● **Problem**: Find each line below that includes "image", then copy it.

● **Entries provided**:
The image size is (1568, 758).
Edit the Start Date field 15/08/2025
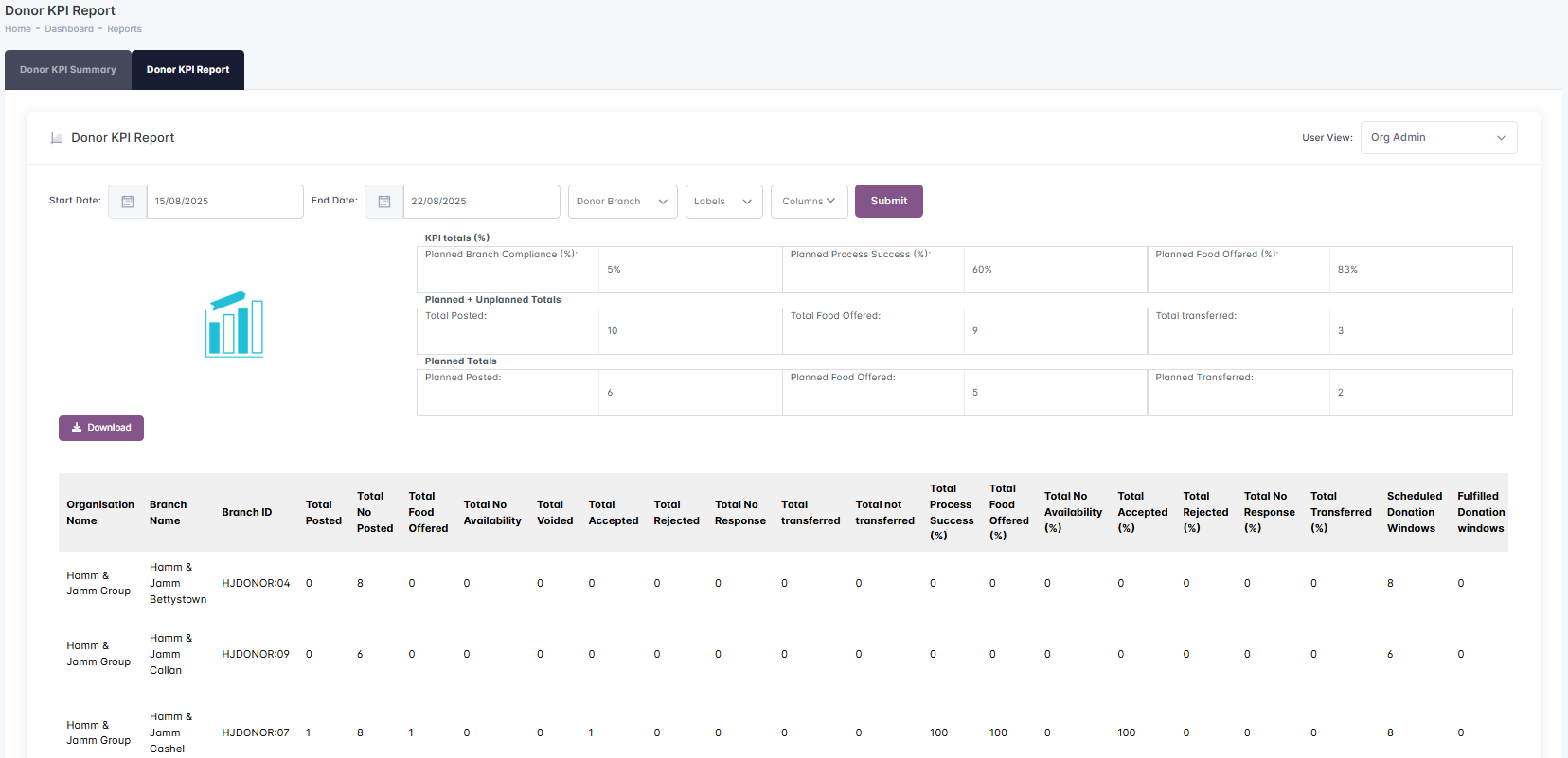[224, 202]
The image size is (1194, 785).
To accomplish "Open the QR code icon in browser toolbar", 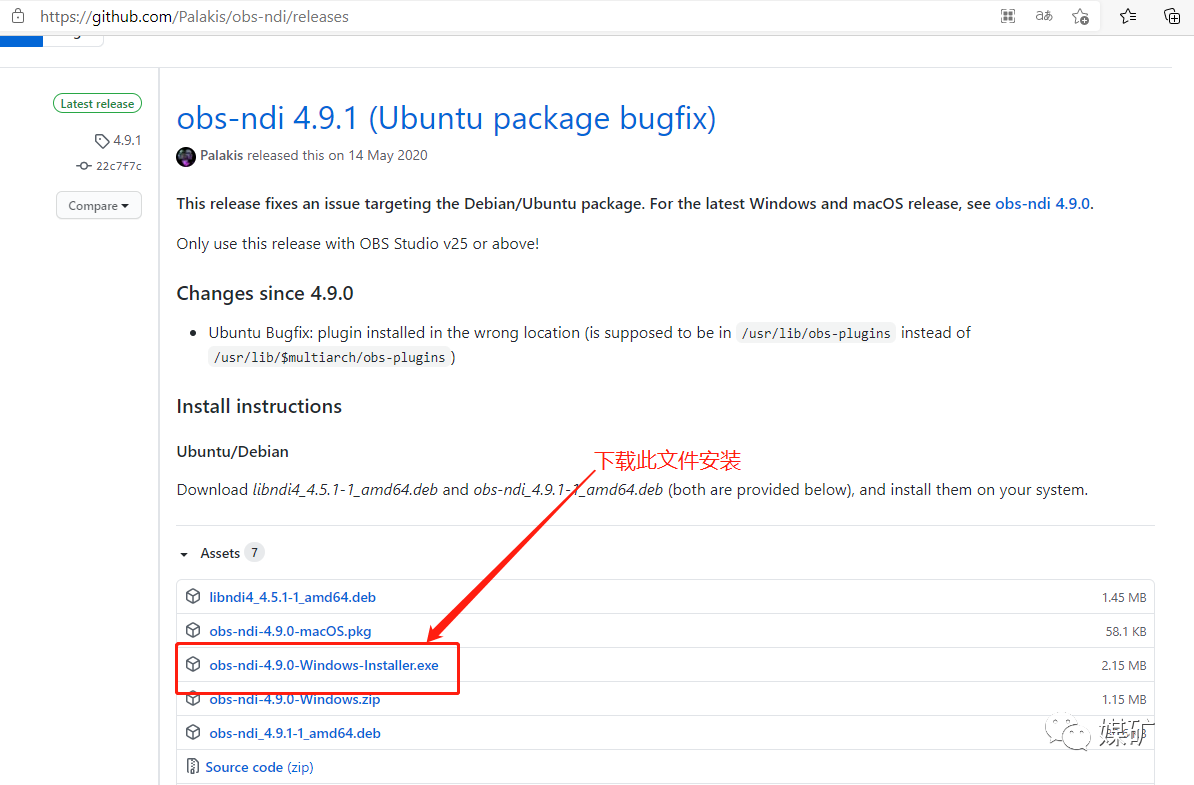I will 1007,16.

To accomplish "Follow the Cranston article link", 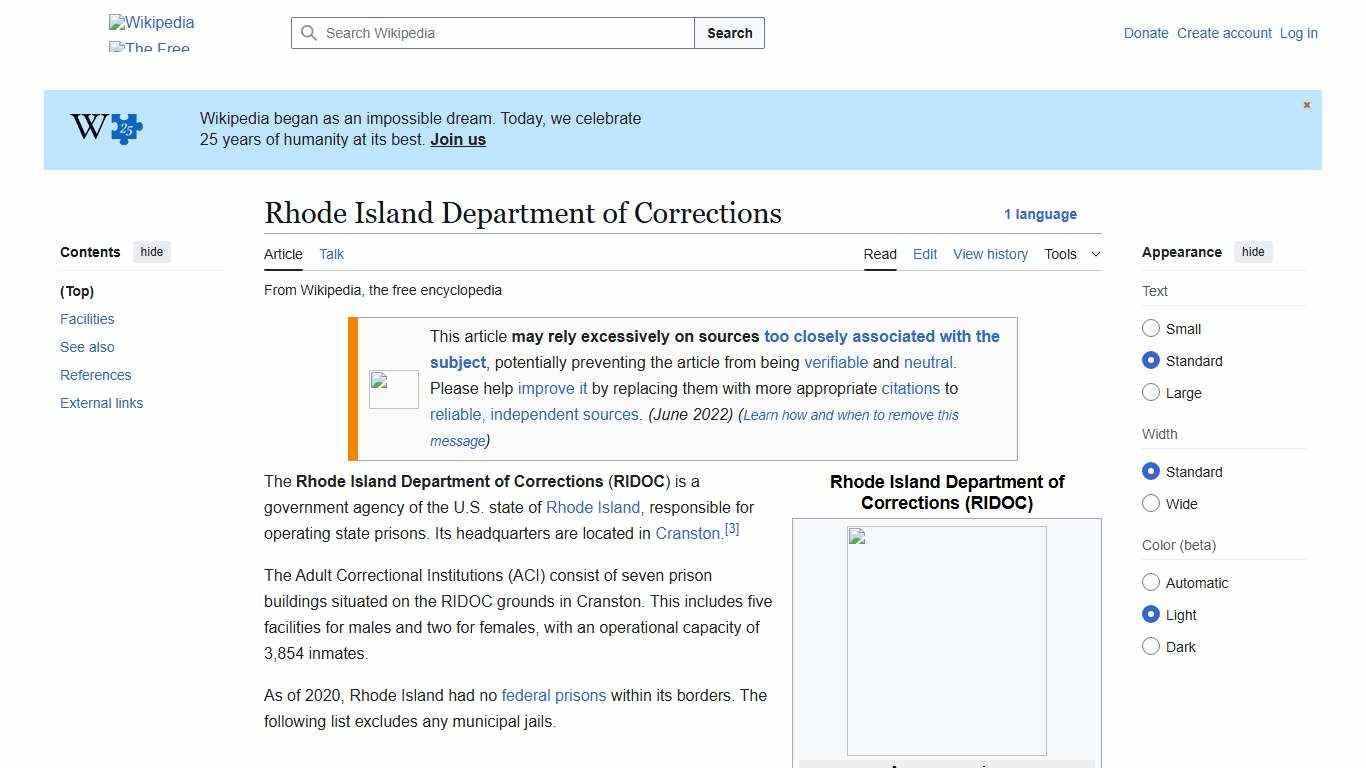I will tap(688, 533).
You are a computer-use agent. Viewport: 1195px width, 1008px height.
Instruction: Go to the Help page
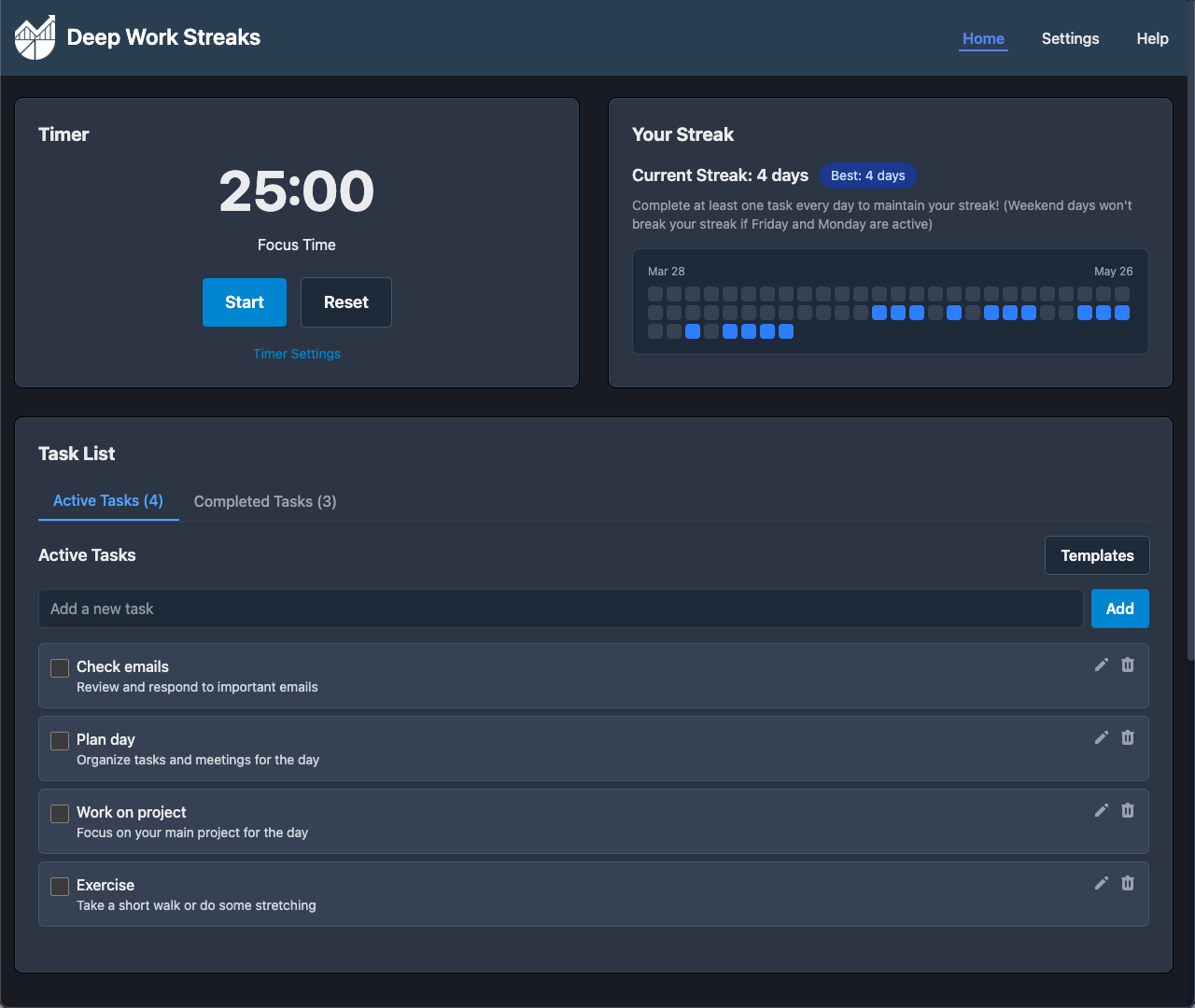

● **Finished exercise**:
The image size is (1568, 758).
The image size is (1194, 785).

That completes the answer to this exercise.